**YOUR GOAL**: In the listing that follows, find the lines with the string "Privacy" and report how many there are, without commentary.

**RAW DATA**:
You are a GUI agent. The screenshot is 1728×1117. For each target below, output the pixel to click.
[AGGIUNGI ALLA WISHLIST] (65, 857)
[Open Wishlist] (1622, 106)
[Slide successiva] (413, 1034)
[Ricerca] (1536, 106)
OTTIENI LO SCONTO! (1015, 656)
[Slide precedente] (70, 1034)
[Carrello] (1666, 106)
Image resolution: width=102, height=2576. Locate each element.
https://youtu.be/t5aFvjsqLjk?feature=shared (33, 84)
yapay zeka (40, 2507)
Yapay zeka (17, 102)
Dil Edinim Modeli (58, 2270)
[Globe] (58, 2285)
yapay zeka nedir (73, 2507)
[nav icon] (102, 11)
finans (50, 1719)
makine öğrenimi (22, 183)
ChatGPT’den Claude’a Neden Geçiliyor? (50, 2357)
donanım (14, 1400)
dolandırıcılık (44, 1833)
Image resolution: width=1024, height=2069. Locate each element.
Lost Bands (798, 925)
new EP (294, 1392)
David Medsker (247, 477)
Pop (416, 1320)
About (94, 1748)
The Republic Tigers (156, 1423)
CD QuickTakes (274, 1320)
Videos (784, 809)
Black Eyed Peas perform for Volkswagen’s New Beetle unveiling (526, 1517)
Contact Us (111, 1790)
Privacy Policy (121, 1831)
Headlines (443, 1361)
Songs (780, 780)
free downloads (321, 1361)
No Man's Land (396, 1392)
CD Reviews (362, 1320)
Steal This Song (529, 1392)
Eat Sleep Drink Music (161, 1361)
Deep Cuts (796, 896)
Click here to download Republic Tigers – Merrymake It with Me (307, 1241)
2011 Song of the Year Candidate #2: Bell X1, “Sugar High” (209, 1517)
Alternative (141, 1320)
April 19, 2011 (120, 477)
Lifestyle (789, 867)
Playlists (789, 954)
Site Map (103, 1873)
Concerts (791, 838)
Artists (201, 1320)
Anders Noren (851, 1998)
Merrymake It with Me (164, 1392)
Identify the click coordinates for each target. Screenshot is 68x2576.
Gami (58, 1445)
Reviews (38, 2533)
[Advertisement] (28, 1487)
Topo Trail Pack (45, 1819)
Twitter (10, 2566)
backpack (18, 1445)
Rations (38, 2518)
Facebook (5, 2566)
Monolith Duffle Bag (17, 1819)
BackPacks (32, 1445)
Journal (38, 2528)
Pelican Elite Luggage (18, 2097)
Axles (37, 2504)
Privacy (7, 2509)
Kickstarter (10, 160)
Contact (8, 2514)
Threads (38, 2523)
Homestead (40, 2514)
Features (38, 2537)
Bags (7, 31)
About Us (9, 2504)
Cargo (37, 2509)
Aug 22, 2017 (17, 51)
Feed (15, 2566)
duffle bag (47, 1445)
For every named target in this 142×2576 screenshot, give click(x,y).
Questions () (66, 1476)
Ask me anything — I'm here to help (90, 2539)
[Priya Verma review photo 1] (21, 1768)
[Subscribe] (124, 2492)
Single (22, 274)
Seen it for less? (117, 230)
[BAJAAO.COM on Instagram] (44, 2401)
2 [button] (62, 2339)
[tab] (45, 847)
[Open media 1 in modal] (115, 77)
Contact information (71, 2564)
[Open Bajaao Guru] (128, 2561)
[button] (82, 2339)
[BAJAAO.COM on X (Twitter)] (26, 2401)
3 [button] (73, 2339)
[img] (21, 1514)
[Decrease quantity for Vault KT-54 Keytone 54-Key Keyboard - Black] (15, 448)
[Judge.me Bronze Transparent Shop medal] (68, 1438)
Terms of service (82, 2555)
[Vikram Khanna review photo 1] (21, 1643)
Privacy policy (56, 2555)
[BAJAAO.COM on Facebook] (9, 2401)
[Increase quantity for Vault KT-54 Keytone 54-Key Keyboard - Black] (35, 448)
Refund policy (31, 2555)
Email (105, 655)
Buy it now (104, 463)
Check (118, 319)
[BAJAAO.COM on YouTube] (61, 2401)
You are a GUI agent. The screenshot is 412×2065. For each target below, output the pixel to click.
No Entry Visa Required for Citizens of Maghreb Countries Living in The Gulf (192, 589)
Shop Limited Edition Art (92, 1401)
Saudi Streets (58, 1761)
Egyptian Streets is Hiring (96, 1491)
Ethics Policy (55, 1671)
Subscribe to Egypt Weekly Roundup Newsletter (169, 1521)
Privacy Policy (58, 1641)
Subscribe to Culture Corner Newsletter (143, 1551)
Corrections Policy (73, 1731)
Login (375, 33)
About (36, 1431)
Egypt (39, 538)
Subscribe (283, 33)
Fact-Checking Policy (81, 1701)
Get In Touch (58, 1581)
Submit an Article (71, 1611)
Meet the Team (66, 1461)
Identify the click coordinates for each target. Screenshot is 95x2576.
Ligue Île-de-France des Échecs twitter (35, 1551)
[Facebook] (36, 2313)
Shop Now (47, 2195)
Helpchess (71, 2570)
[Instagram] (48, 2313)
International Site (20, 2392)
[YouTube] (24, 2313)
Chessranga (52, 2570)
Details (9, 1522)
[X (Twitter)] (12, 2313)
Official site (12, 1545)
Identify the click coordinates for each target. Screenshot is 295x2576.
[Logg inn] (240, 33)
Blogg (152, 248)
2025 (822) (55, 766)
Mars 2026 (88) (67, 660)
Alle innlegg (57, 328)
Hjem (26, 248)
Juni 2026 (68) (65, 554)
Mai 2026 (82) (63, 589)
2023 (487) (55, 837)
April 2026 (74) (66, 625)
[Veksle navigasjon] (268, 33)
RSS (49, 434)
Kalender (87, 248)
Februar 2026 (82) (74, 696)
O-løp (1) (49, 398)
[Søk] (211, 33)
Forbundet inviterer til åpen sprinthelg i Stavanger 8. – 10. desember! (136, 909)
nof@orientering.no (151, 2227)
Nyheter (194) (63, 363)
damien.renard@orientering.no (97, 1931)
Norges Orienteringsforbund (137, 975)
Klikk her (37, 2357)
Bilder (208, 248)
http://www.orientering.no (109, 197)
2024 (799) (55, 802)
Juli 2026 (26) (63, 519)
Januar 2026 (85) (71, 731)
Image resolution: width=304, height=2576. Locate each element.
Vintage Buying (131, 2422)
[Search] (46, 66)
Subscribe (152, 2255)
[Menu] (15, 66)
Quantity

**FINISHED TASK**: 4